GigaOM Network: GigaOM | WebWorkerDaily | NewTeeVee | Earth2Tech | OStatic | jkOnTheRun | Mobilize 08 | Jobs | About | Advertise | Contact

April 19, 2008

The shortcomings of benchmarks

Radar We do a lot of system reviews here on jkOnTheRun and invariably when we publish one there will be a contingent of readers who want to see raw benchmarks of the hardware components to try and determine how fast a system is.  I understand why some folks find them interesting for comparing different computer systems but I also feel that they are not nearly as useful as some.  That is the reason why I never run nor publish benchmarks in my system reviews, to the chagrin of some.

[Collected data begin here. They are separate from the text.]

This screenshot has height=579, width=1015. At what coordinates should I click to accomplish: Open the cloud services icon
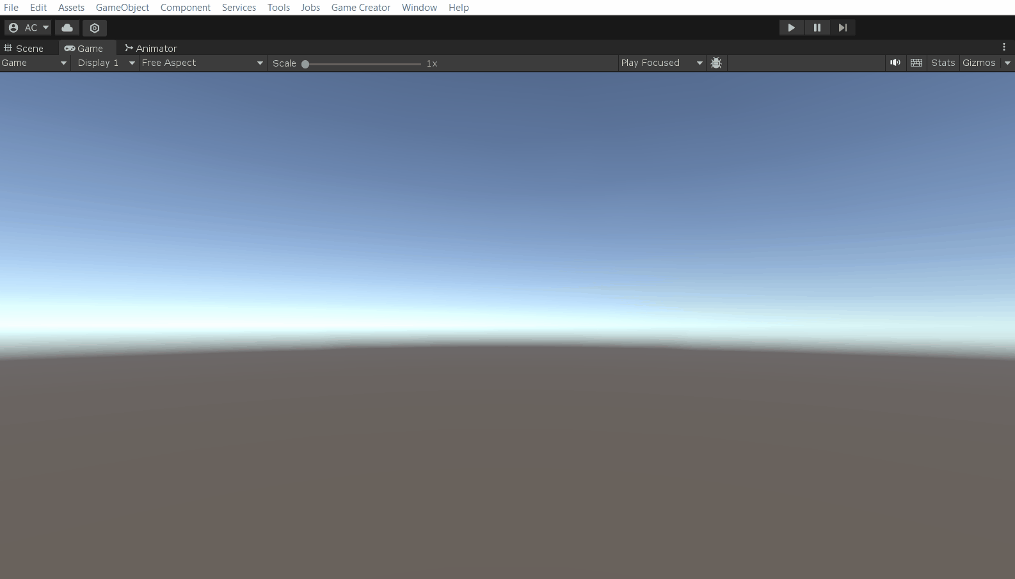pyautogui.click(x=67, y=28)
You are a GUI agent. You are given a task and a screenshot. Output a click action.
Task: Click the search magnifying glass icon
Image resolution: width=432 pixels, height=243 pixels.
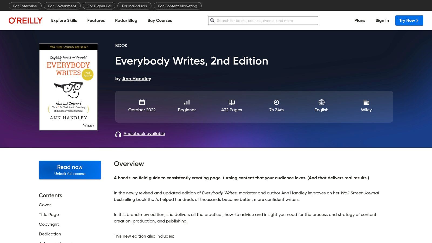212,21
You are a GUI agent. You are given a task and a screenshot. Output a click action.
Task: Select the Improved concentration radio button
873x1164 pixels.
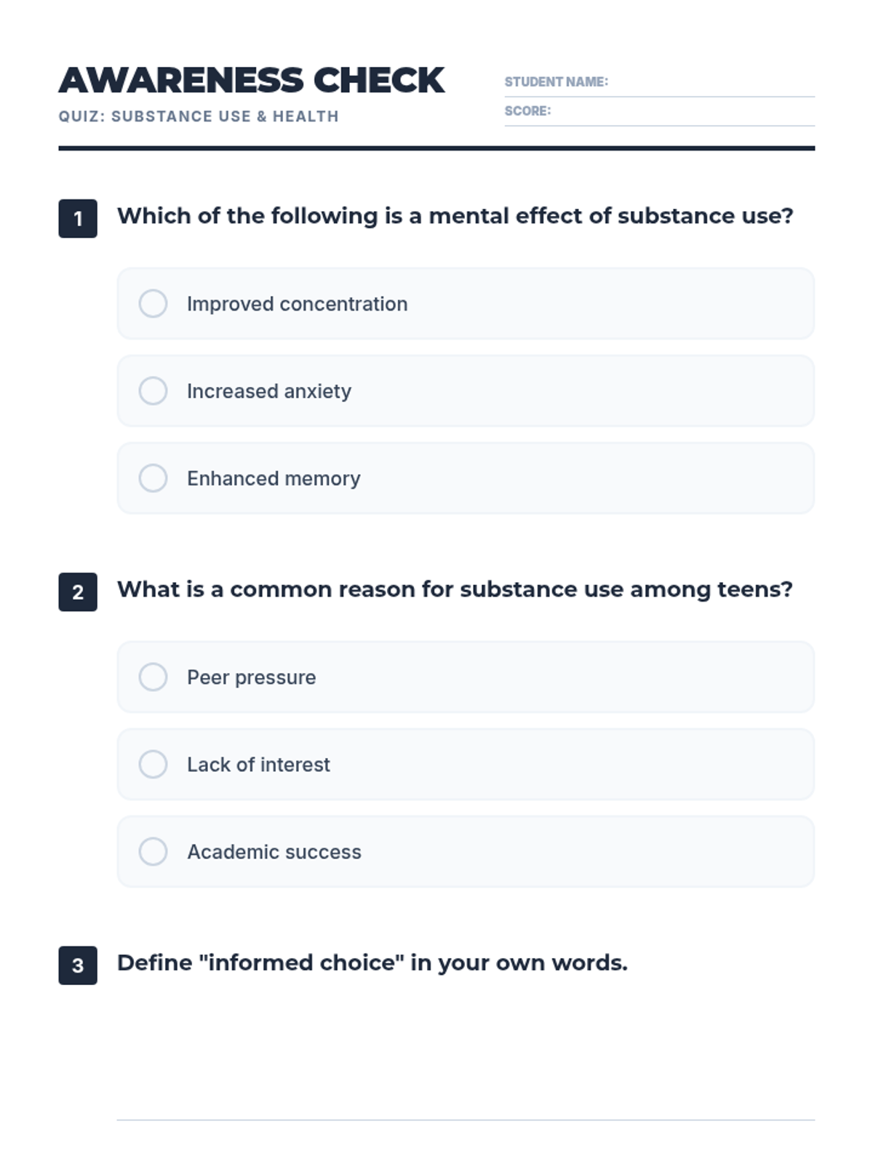153,303
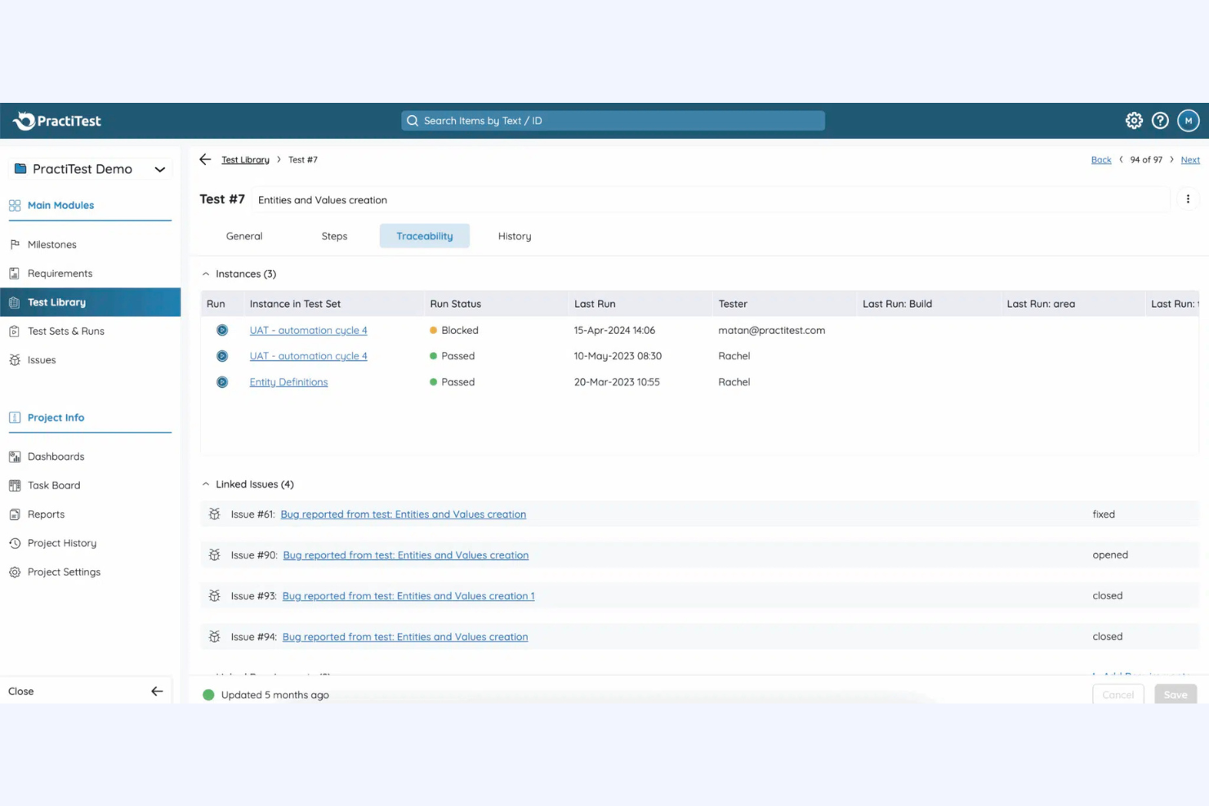Click the run icon for Entity Definitions instance

tap(221, 381)
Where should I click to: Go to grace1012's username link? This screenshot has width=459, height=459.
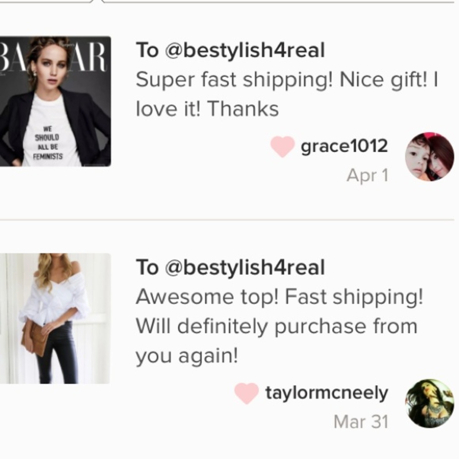344,146
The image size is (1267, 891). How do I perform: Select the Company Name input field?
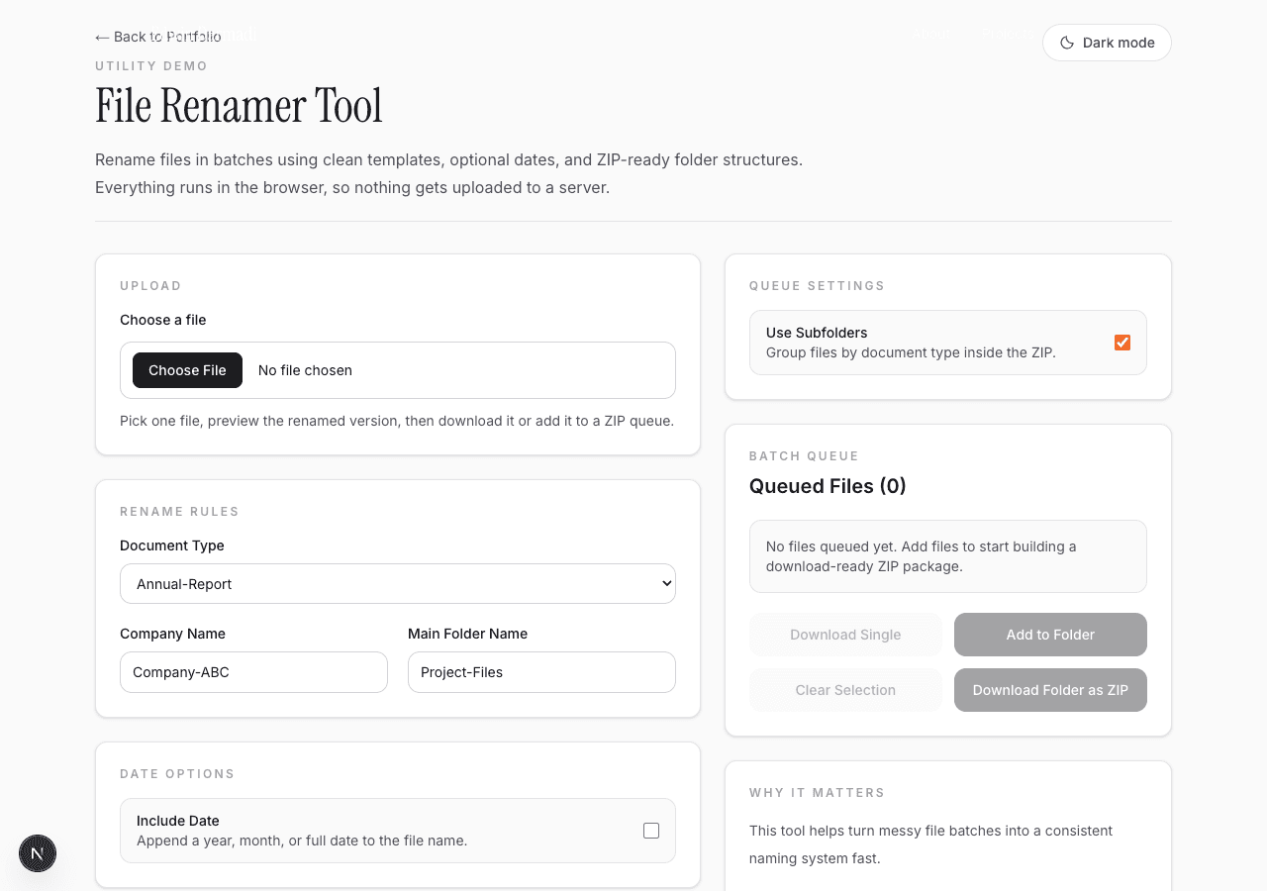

I find through experience with many different systems, both desktop and mobile systems, that benchmarks never paint an accurate picture of how well a given device will perform in the real world.  There are too many factors in play at a given time that affect the user's experience for a single benchmark to tell the story well.  It really doesn't matter if a given system can compute the value of pi to a million decimal points quickly if it takes too long to open a windows for the user.  The reality is that there are too many factors in play on modern systems for raw power benchmarks to give an accurate indication of how well a given system can perform them.  Today's complicated systems are affected by many factors, CPU power, hard disk speed, memory and HDD caches, graphics subsystems, total installed memory, operating system version, and internal components which all play a role in how well a system performs overall.  Individual benchmarks don't reflect this in my opinion and this is why I don't publish them.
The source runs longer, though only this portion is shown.